Unidad Editorial, S.A.
- Company type: Sociedad anónima
- Industry: Media
- Founded: 2007
- Headquarters: Avenida de San Luis 25, Madrid, Spain
- Key people: Jorge de Esteban (CEO)
- Owner: RCS MediaGroup (96.48 %)
- Website: unidadeditorial.es

= Unidad Editorial =

Spanish publishing group

Unidad Editorial, S.A. is a Spanish media company. It owns the newspapers El Mundo, Expansión and Marca. It is primarily owned by the Italian holding RCS MediaGroup.

==History==
Unidad Editorial emerged in 2007 after the merger of two media companies, namely Unedisa (controlled by Italian media conglomerate RCS MediaGroup) and Grupo Recoletos.

Grupo Recoletos was the publisher of the newspapers Marca, Expansión and the magazines Actualidad Económica and Telva. Unedisa was the publisher of El Mundo, founded in 1989 by Pedro J. Ramírez. Back in 2000, Veo Televisión (owned by Unedisa) had been also conceded one of the two new DTT licenses granted by People's Party government.

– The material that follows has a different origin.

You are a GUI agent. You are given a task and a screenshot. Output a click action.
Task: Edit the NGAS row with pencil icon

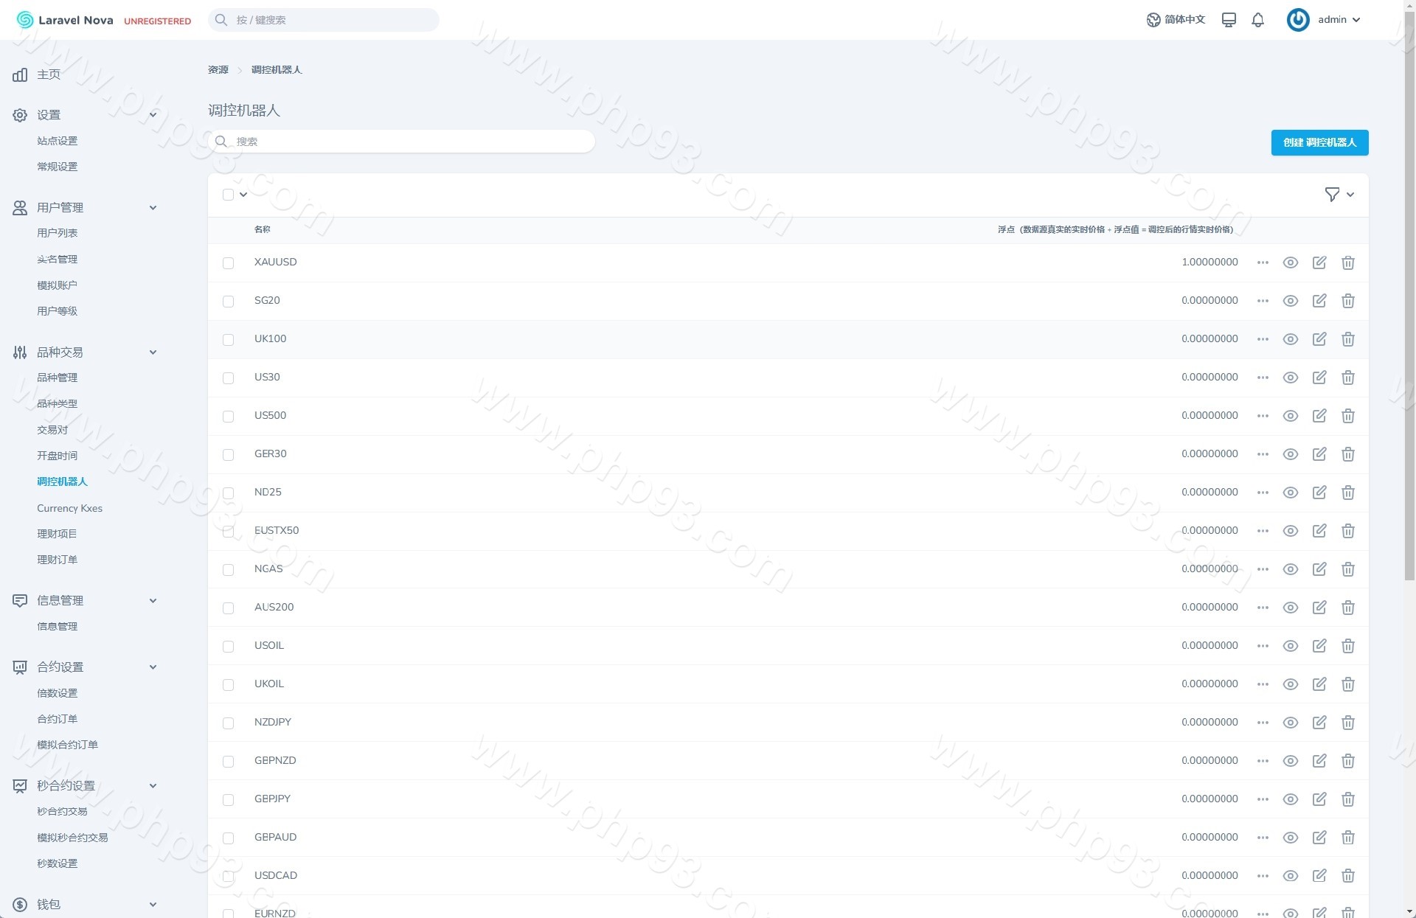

Following the leaving of Pedro J. Ramírez from El Mundo in 2014, RCS MediaGroup asserted a tighter control over Unidad Editorial. In 2016, RCS MediaGroup was acquired in a takeover by Urbano Cairo, who had support from the Intesa Sanpaolo banking group.

==Holdings==
===Newspapers===
In 2006, the share of the newspapers controlled by the founding companies was 10% in the Spanish press market.

- El Mundo
- Expansión (business newspaper)
- Marca (sports newspaper)
- El Cronista (Buenos Aires)
- Diario Información (Santiago, Chile)

===Magazines===
- Actualidad Económica (business magazine)
- NBA
- Arte

=== Television ===
Unidad Editorial is the owner of Veo TV. Through Veo TV, Unidad Editorial has one of the DTT licenses in Spain, leased to third parties.

===Radio===
- Radio Marca (sports radio)

== Ownership ==
Italian media conglomerate RCS MediaGroup owns 96.48% of Unidad Editorial.